Emmanuel Ogbuehi

Profile
- Position: Tight end

Personal information
- Born: August 17, 1990 (age 36) Buford, Georgia, U.S.
- Listed height: 6 ft 3 in (1.91 m)
- Listed weight: 250 lb (113 kg)

Career information
- College: Georgia State
- NFL draft: 2013 (undrafted)

Career history
- Washington Redskins (2013)*; Miami Dolphins (2013–2014)*; Cleveland Browns (2014)*; Baltimore Ravens (2014)*; Tampa Bay Buccaneers (2015)*;
- * Offseason or practice squad member only
- Stats at Pro Football Reference

= Emmanuel Ogbuehi =

American football player (born 1990)

Emmanuel Ogbuehi (born August 17, 1990) is an American former professional football tight end.

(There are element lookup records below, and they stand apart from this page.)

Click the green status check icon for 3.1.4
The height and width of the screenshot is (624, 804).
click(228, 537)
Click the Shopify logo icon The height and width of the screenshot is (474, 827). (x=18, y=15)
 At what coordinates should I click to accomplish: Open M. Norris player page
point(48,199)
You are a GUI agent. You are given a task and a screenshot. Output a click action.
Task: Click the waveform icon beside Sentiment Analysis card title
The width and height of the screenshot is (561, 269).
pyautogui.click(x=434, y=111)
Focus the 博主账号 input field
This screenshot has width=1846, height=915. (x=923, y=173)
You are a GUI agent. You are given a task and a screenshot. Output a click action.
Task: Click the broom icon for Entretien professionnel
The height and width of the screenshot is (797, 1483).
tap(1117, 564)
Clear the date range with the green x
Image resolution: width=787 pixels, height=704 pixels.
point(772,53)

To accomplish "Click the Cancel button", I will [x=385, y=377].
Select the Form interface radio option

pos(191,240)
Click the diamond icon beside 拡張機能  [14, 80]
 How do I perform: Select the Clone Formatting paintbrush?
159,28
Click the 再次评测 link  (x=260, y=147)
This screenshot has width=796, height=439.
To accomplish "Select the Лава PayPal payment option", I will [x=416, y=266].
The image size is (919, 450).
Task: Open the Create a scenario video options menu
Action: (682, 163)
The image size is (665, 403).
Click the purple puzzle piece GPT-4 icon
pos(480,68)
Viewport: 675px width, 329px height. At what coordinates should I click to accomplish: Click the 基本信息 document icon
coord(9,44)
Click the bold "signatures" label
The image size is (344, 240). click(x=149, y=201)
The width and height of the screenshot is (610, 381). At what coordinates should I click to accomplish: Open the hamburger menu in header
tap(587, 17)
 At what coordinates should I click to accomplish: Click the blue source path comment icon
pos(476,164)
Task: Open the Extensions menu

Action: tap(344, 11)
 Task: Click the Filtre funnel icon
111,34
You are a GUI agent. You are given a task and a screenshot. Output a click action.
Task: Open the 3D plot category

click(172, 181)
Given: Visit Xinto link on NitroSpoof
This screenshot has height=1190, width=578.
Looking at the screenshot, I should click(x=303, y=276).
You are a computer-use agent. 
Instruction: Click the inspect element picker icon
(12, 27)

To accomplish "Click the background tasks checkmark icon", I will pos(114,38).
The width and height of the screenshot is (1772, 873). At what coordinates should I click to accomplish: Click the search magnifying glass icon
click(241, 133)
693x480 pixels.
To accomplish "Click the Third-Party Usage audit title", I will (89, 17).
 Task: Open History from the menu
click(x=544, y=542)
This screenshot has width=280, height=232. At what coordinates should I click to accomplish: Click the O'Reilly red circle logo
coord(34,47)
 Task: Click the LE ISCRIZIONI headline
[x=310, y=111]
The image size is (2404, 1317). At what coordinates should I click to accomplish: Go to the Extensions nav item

He signed with the Washington Redskins as an undrafted free agent in 2013.

==Professional career==

===Washington Redskins===
After going unselected in the 2013 NFL draft, Ogbuehi signed with the Washington Redskins on May 2, 2013. He was released by the team during their final cuts before the start of the 2013 season.

===Miami Dolphins===
On June 11, 2014, the Dolphins waived Ogbuehi.

===Cleveland Browns===
The Cleveland Browns claimed Ogbuehi off waivers on June 12, 2014.

===Baltimore Ravens===
Ogbuehi was signed to the practice squad of the Baltimore Ravens on November 26, 2014.

===Tampa Bay Buccaneers===
On April 3, 2015, Ogbuehi was signed by the Tampa Bay Buccaneers.